Don’t you hate long, boring introductions that drone on and on when all you want to do is find out —

What is in medias res?

In medias res” is Latin for “into the midst of things.” This popular literary technique refers to a way of starting a story, novel, or play without any introduction.

The key is the “without any introduction” part. In medias res openings begin in the thick of an emotionally charged moment. They present the effect first, then backtrack to explain the cause.

Fairy tales don’t do in medias res. Neither do breaking news stories in the New York Times or the Old Testament.

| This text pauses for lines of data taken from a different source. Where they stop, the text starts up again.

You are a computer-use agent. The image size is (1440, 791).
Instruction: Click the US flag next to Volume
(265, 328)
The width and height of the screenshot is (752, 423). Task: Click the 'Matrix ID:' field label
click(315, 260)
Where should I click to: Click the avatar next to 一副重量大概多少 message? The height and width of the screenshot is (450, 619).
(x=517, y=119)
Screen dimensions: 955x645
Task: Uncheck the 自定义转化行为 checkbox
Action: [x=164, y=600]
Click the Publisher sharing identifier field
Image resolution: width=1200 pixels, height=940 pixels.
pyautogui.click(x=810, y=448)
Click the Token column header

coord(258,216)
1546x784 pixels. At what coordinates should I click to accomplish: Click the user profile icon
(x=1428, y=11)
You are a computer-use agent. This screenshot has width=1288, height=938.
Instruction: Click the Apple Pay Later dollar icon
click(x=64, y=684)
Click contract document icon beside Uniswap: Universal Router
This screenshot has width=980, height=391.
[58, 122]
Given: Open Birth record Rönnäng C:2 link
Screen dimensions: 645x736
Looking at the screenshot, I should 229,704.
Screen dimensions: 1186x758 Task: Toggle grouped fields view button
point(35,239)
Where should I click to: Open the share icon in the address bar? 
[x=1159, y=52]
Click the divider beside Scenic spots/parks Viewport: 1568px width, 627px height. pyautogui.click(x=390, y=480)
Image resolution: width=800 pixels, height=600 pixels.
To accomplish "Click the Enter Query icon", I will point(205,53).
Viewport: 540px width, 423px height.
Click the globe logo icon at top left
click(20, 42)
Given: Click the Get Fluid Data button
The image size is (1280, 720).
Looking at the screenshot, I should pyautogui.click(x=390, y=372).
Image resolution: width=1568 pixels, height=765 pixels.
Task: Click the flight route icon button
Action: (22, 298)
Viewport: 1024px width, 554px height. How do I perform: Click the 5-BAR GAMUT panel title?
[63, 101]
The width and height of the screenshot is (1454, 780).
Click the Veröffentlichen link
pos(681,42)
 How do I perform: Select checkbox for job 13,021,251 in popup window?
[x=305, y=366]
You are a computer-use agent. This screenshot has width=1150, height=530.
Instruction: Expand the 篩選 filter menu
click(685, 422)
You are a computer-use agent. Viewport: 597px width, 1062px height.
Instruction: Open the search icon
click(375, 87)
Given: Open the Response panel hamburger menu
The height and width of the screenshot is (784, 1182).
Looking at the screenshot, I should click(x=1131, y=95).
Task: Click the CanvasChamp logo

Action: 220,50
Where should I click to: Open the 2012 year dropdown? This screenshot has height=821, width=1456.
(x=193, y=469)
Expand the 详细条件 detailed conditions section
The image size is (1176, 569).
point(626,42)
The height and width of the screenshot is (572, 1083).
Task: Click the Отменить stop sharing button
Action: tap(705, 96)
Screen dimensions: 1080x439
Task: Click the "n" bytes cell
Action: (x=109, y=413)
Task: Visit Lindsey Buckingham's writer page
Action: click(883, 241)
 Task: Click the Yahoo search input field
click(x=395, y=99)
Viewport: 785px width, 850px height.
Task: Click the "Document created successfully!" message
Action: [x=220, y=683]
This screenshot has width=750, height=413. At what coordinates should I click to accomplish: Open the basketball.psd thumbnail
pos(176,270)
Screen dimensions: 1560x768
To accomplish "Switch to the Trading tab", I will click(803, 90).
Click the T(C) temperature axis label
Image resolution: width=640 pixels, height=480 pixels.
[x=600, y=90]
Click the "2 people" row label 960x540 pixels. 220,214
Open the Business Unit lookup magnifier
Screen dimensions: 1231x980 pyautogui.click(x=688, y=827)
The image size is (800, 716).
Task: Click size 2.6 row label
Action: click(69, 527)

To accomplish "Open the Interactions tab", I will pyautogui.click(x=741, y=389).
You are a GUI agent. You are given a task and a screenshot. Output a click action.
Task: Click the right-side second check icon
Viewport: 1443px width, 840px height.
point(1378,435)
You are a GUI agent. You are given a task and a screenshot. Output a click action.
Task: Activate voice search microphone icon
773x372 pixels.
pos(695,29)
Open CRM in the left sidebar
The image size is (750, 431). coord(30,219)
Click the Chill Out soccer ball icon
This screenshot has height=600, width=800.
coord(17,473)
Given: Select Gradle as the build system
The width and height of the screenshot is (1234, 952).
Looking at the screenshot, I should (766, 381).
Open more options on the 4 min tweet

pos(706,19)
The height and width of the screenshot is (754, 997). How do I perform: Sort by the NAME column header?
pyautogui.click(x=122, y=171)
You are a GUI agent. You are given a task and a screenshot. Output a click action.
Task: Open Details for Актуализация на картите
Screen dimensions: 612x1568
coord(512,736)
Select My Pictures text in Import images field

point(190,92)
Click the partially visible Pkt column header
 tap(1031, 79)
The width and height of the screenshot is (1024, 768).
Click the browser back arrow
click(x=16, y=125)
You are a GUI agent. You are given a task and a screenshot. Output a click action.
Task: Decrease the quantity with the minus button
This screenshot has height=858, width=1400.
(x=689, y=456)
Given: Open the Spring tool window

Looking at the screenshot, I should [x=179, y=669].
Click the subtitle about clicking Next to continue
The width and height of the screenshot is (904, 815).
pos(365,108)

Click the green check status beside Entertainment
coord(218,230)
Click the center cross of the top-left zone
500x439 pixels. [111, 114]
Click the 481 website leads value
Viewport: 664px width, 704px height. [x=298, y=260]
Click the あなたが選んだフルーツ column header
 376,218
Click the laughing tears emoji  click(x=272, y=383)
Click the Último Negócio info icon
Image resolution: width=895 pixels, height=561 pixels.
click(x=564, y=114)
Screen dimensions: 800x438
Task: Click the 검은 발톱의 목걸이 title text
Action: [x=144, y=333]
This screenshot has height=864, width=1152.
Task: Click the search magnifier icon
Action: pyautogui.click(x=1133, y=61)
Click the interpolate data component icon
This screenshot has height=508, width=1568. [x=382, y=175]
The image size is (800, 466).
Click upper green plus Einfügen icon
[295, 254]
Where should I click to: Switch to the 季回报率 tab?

“Once upon a time, in a great forest, there dwelt a poor woodcutter with his wife and his two children. The boy was called Hansel and the girl Gretel.”

“At least 50 people, including seven children, were killed in western Kenya when a bus swerved off a road, rolled down a slope and crashed, ripping off the roof, an official said on Wednesday.”

“In the beginning God created the heaven and the earth. And the earth was without form, and void; and darkness was upon the face of the deep. And the Spirit of God moved upon the face of the waters. And God said, Let there be light: and there was light.”

Contrast these backstory-laden, slow to ramp up beginnings with the first sentence of One Hundred Years of Solitude.

“Many years later, as he faced the firing squad, Colonel Aureliano Buendía was to remember that distant afternoon when his father took him to discover ice.”

By starting in the middle of a highly charged scene, Gabriel García Márquez follows K.M. Weiland’s advice about in medias res: “Cut the throat clearing [and] get right to the good stuff.”

In medias res is easy to do — too easy, in fact. The trick is, it’s hard to do well.

How to write a bad in medias res opening

There’s some confusion among aspiring writers about in medias res versus the natural starting point of a story. Skipping unnecessary backstory is not in medias res. A popularly cited example of in medias res, the opening of The Divine Comedy (a.k.a. Dante’s Inferno), is not actually in medias res.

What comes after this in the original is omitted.